Below are tips to help you find the best therapist for you and your spouse:
Online directories are a good place to start looking, but as we mentioned earlier, not all sources on the Internet are trustworthy. The American Association of Marriage and Family Therapists (AAMFT) and the National Registry of Marriage-Friendly Therapists (NRMFT) are two trusted marital counselor directories you can use.
The Right Qualifications
All therapists must have a license, but the specifics can be different, depending on the state where they practice. In general, marital therapists have to be at least one of the following: a psychologist (Ph.D.or PsyD), a licensed marriage and family therapist (LMFT), a licensed clinical social worker (LCSW) or a licensed mental health counselor (LMHC). Most importantly, keep in mind that not all couples counselors are qualified to provide marriage counseling, because marriage issues are obviously unique from those that unmarried couples deal with.
The First Meeting
When meeting your potential therapist for the first time, don’t be afraid to ask questions. This is crucial if they were not personally recommended by someone you know. Beyond the fees and availability issues, go deeper with your questions.

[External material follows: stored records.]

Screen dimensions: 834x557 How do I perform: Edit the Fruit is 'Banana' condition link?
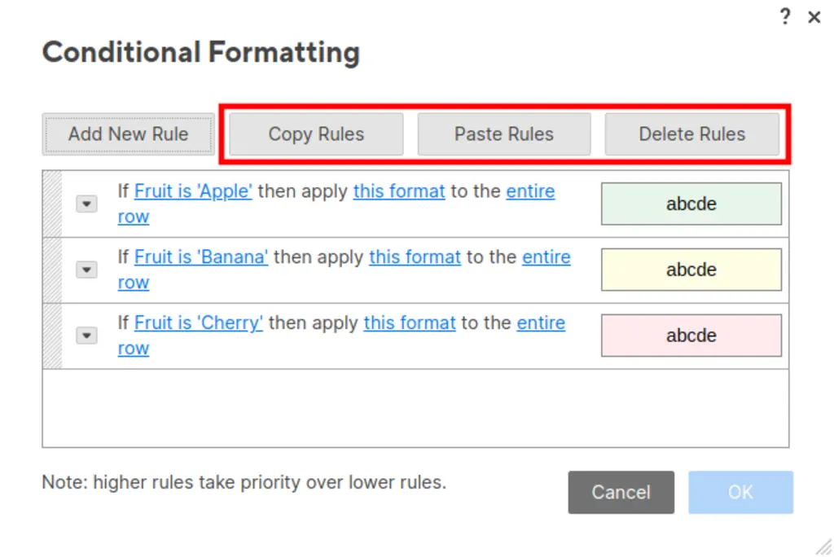point(201,257)
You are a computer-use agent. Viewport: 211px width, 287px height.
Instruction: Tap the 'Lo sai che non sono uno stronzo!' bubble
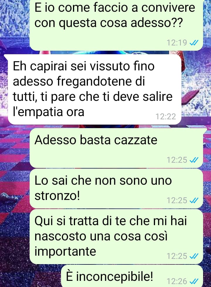[116, 188]

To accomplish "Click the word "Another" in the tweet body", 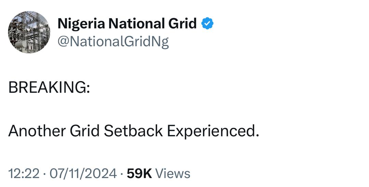I will point(37,131).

How long have they been working with married couples, for example? What advanced training do they have, if any? How long is a typical session? Is there something that might make marriage therapy inapplicable to you and your spouse (for example, a history of drug addiction or domestic violence)?
If you feel it’s important for you to know the therapist’s marital status, it should be okay to ask. Some couples feel more comfortable with a counselor who has actually experienced being married or having kids.
Trusting Your Gut
When gauging whether or not a counselor is good for you, trust your gut. Did you feel some kind of connection the first time you met? Was he talking sense? Did it seem like he had a good grasp of what you’ve so far told him regarding your marriage? How was the experience for your spouse? If one you feels uncomfortable or does not fully trust the therapist, find another one.
Finally, remember that no matter how well-reviewed a therapist is, he can never ever fix your marriage for you. He is only there to help, and the fixing will have to be done by you, the couple.